Mayor of Versailles
- In office 1977–1995
- Preceded by: André Mignot
- Succeeded by: Étienne Pinte

Personal details
- Born: 10 July 1930 Paris, France
- Died: 5 March 2019 (aged 88) Versailles, France
- Education: Sorbonne

= André Damien =

French politician, writer, and lawyer (1930–2019)

Arms of Versailles

André Damien (10 July 1930 – 5 March 2019) was a French lawyer and politician who served as the head of the French Bar Association.

A Supreme Court Justice of France from 1981 until 1997, he also served as Mayor of Versailles as well as being elected a Deputy in the National Assembly.

Damien authored numerous works on legal and historical matters.

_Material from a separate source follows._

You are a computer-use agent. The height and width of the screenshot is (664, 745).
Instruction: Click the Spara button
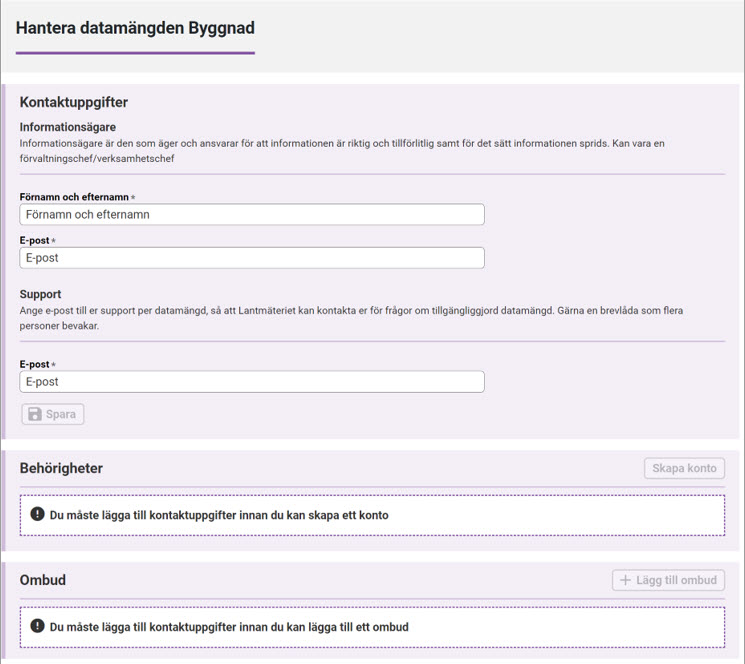[x=53, y=414]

Damien died on 5 March 2019 at the age of 88.

== Elected offices ==
- Mayor of Versailles (1977–95)
- Counsellor-General for Yvelines (1979–98)
- Deputy for Yvelines (1996–97).

== Honours ==
- Grand officier, Legion of Honour
- Commandeur, ordre national du Mérite
- Commandeur, ordre des Palmes académiques
- Commandeur, ordre du Mérite agricole
- Commandeur, ordre des Arts et Lettres
- Grand Cross, pro Merito Melitensi.